TGTV heyetinin, saha gözlemlerini  kamuoyuna saygıyla sunarız. 

DEPREM ÖNCESİ/SONRASI SAHA TESPİTLERİ

 Deprem öncesi ve sonrası hazırlıkların önemi konusunda herkes hemfikir olsa da toplumun genelinde hala bir bilinç ve uygulama eksikliği olduğu özellikle bina güvenliği, acil durum malzemeleri ve ilk yardım konusunda daha geniş kitlelere ulaşılması gerektiği belirtilmiştir. Bu bağlamda, deprem öncesi risk değerlendirmeleri ve deprem sonrası hızlı tepki mekanizmaları konusunda daha sistematik ve koordineli çalışmalara ihtiyaç duyulmaktadır. 

Örneğin, her ilin kendine yetebilecek bir arama kurtarma ekibi kurması ve tüm illerde gıda ve kıyafetlerin depolanabileceği alanların oluşturulması gibi önemli adımların atılması gerekmektedir.
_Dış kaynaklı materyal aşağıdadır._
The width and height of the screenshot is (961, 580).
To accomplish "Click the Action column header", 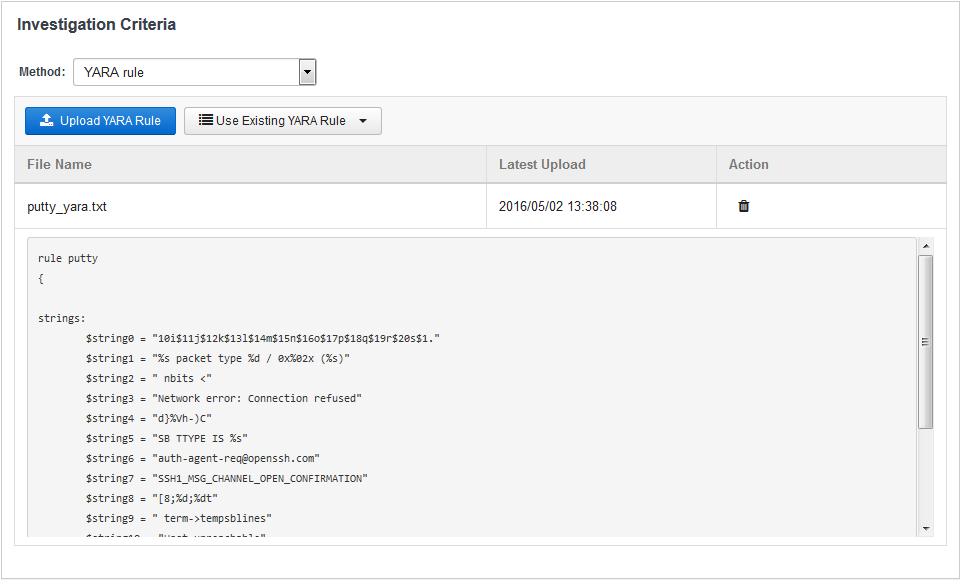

Deprem anında müdahale edebilecek kriz masalarının hızlı bir şekilde oluşturulması da önemli bir adımdır. 

Deprem sonrası hızlı bir şekilde harekete geçilmiş olsa da özellikle ilk günlerde yardım organizasyonlarındaki düzensizlik eleştirilmiştir. Yine de gönüllü kuruluşlar ve yerel yönetimlerin yardım çabaları takdire şayandır. Bu kuruluşların depreme hazırlıklı olması ve deprem sonrası çalışmalara hızlı müdahalesi sıkıntıyı hafifletmiştir. Bununla birlikte, STK’ların kriz yönetimi ve afet hazırlıkları konusunda daha çok eğitim ve tecrübe kazanmaları önem taşımaktadır. 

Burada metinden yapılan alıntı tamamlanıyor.